Коломеец не верил в любовь, ради которой трупы валятся штабелями. Он был человек реальный, женатый и с малыми детками. Вдобавок чернокнижник. К тому же в той заварушке, когда они с автоматной пальбой пробивались к дому Никиты, его зацепило по черепушке, он сам отвалялся десять дней в больнице, и до сих пор его мучили головные боли, что тоже сказывалось на настроении. Валенок пожаловался, что с ним, с Жекой, вообще трудно стало общаться, он способен говорить только на две темы: о дурости своих друзей и о той нелепой ошибке, по которой родители произвели на свет его самого.

Через день Никита дал друзьям первое задание, связанное с информацией, которую накопала Елена Павловна.
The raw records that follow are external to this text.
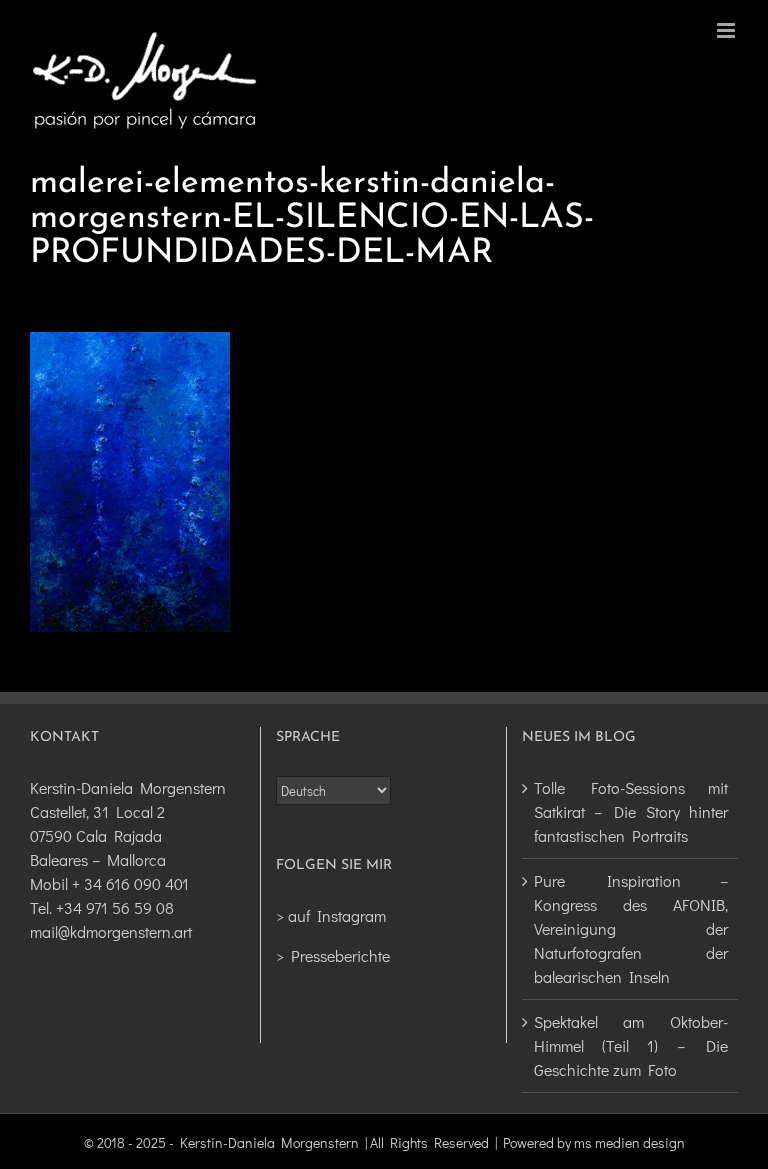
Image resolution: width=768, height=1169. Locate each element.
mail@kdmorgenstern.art (111, 931)
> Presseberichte (333, 955)
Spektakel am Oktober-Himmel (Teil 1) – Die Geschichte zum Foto (631, 1045)
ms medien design (629, 1142)
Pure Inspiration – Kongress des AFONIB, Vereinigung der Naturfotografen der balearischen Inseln (631, 928)
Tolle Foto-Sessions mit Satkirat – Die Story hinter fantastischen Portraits (631, 811)
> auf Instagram (331, 915)
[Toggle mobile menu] (727, 30)
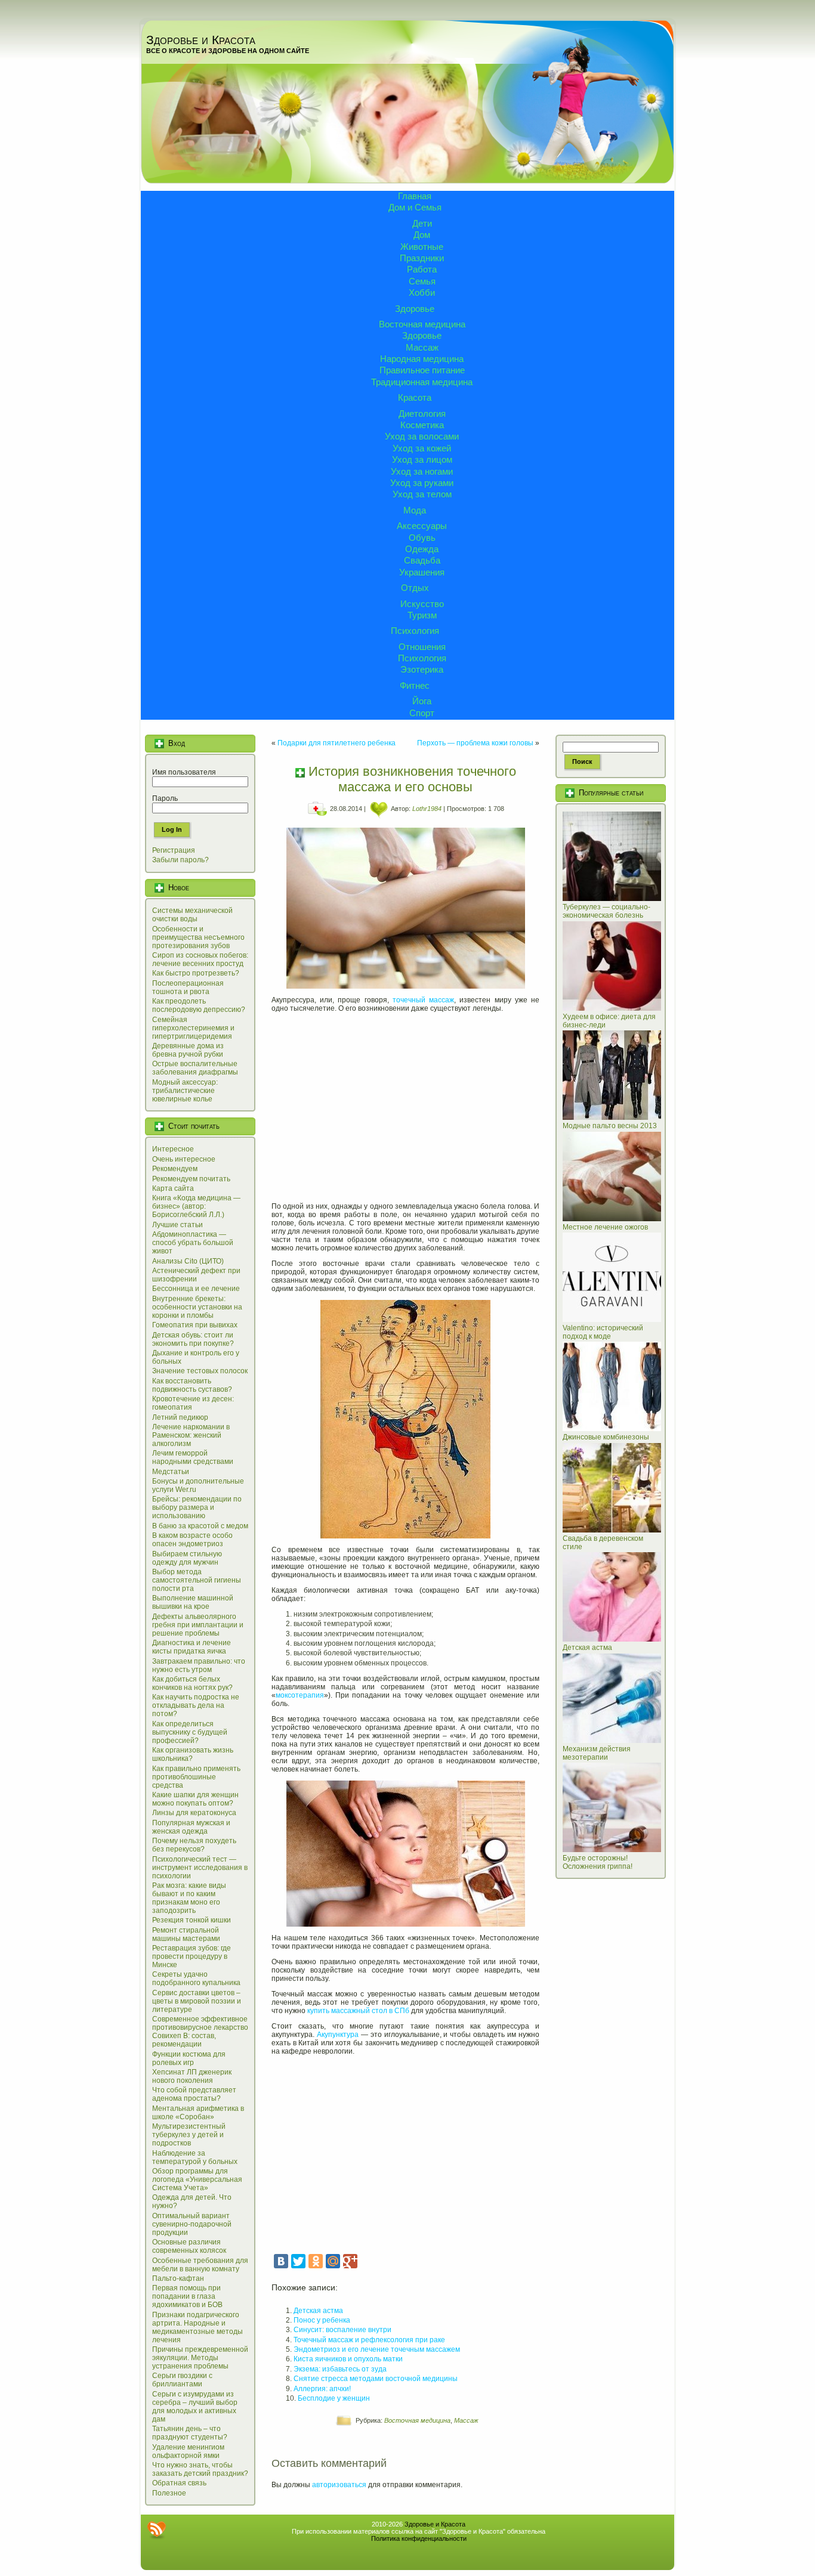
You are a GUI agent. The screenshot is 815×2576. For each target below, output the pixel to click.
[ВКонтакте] (281, 2261)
Дело было тонкое, деликатное, его не стоило обсуждать по телефону, поэтому ему пришлось переться в Бутово. Явился туда около одиннадцати и застал ребят за ужином. На плите еще дымилась огромная кастрюля борща, источая сумасшедшие ароматы, на столе бутылка коньяка, сковорода с жареной картошкой и батон «Докторской» колбасы. Пировальщики сидели в одних трусах, распаренные, порозовевшие. Валенок налил ему тарелку борща.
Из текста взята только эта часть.